Qasem Abad Fasa Qanat
Qasem Abad Fasa Qanat in Fars province is also one of the other important aqueducts in Persia that was registered in the UNESCO World Heritage List. The aqueduct, which is one of the country’s most abundant aqueducts, irrigates 250 hectares of agricultural land. The length of the aqueduct is one kilometer and the depth of its motherland is 20 meters. Understand the natural and historical values of the Qasem Abad aqueduct.
“Vazvan” Qanat is located in the city of Vazvan, Isfahan province, and the history of digging this aqueduct dates back to 3,000 years ago and is 35 km long. It is considered that groundwater was stored in winter and the aqueduct acts as an underground dam to control groundwater and water management and retains a large amount of groundwater, which is the result of this architecture. Having underground dams made its way to the UNESCO list.
The Persian Qanat, As a UNESCO World Heritage
Persian aqueduct is a life-giving and at the same time environmentally friendly technology that was registered in the UNESCO World Heritage List in 2016 at the UNESCO International Conference in Istanbul, as the twentieth work of Persia. It is from 200 to 2500 years.

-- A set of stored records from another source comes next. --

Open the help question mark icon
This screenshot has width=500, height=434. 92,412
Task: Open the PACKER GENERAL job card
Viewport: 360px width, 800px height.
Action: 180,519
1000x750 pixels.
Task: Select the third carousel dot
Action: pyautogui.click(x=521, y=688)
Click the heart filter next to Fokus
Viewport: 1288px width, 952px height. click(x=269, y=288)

UNESCO World Heritage Criteria of the Persian Qanat
Criterion (iii): The Persian aqueduct system is a unique indication of the traditional method of water supply in arid and desert areas. The technology of creating aqueducts has influenced the formation of many civilizations. The greater importance of the Persian aqueduct is reflected in the wider desert areas of the central plateau of Persia, and such civilizations are called the aqueduct civilization. The distribution of early cities in alluvial areas within the Persian desert plateau is clearly commensurate with the distribution of aqueducts in the region. The Persian aqueduct system also shows how social water management is in desert areas.
Criterion (iv): The Persian aqueduct system is an example of technological advances in the stages of human adaptation to living in arid and semi-arid regions. The discovery and transfer of water from remote areas has been based on complex calculations and unique architecture, in which the earth’s gravity has been the most important factor, and the transmission system has reached its fullest state over the centuries. The subterranean aqueduct system not only made living and farming in arid areas possible, but also provided a special desert architecture. This desert architecture has various elements that include aqueducts, structures such as water reservoirs, mills, water supply systems, and gardens.